Had her daughter Emily lived, she would have been nineteen years old now. Scully often thought about that as she dealt with the younger nurses and doctors fresh out of school, young and full of life, with wide eyes untainted with time and experience. But she did have one child alive, William, who was fifteen. She thought about him every second of the day. She often imagined his life especially when she would treat young teenage boys William's age with sports injuries when she was a Pediatriac Surgeon. Even now as a Surgical Assistant working on young children with the top surgeons in the D.C. area, every fresh face she imagined could be William. She kept herself busy tying to push the images in the back recesses of her mind. But she often dreamed of William which flooded her every waking moment, the ones that weren't occupied by other thoughts, that of his father, Mulder.
Working with Mulder once more had made her again lose the hard shell she had built up that helped her to leave him in the first place. It had taken every bit of will she had within her to make that decision, one that tore them both apart. She was like a fish out of water trying to live as a single woman like she had twenty plus years before. It had been hard. She missed him daily but she had done it, it had been her own choice even if she wasn't sure at times that it had been the right one. But, being around Mulder as they worked again back in The X-Files office, alone together, made her heart ache for him. It confused her feelings and she found herself flirting with him and vice versa. She found herself wishing he would touch her like he once had. She missed the way he looked at her, like she was the only person that existed in his eyes. But he was also trying to recover from his clinical depression, which had drove a wedge through their relationship. He was trying to find his way in the very same office he had fought so hard for. But, Mulder's heart wasn't in it anymore. She could see it in his eyes and she knew part of it was because they were estranged.

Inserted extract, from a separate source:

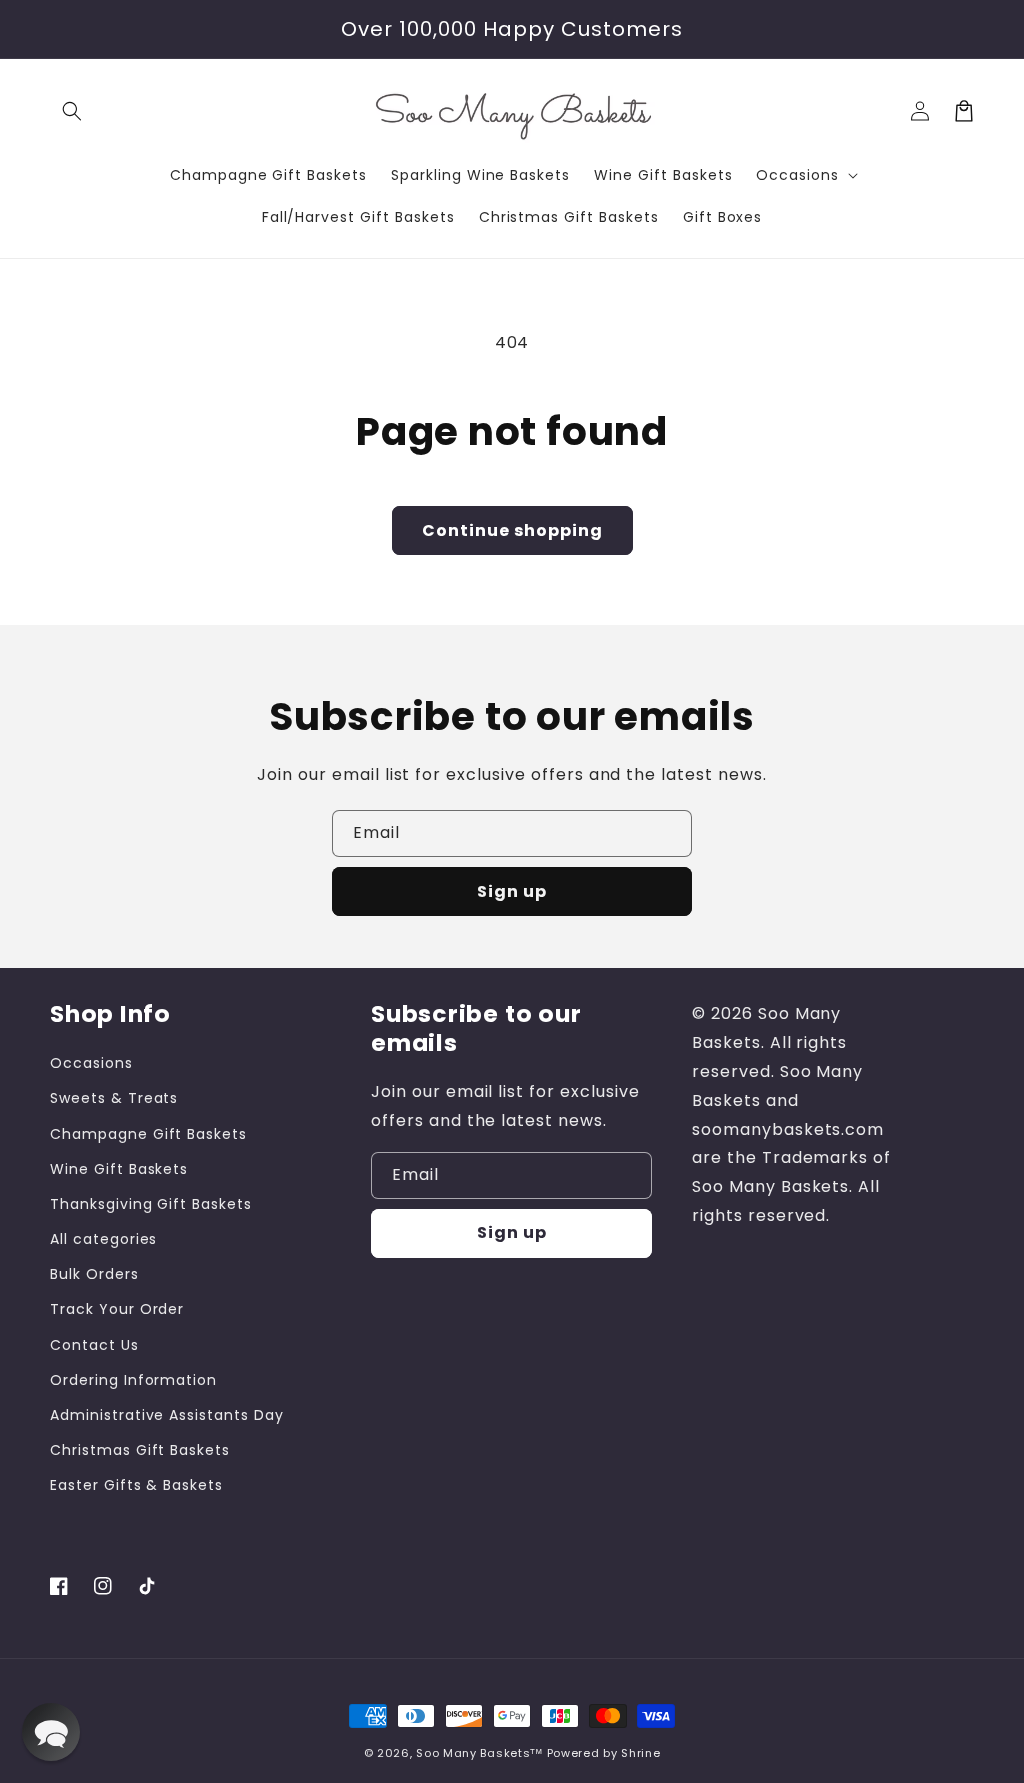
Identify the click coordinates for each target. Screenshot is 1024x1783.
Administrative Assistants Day (167, 1415)
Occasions (91, 1063)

Scully rebuked herself for her mind wandering and landing, of course, on Mulder. She clamped the veins and tried to concentrate on where she was at that very moment, operating on an innocent boy. She was still feeling unease about William. She stitched the skin closed as the nurse spread idodine over the tender skin. She glanced up at her fellow Surgeons who were cleaning up after tacking on the other ear and she waited for them to call the end of the surgery. It was called and the patient was wheeled into recovery, and Scully headed out to clean herself up. She stripped off her gloves and began to wash her hands. She froze in her tracks. Like a nightmare, she saw her son, William, lying on the table, sick and dying. She shivered and glanced around as the daymare ended. She sighed trying to shake off the nagging feeling that something was wrong and scrub herself clean of the blood.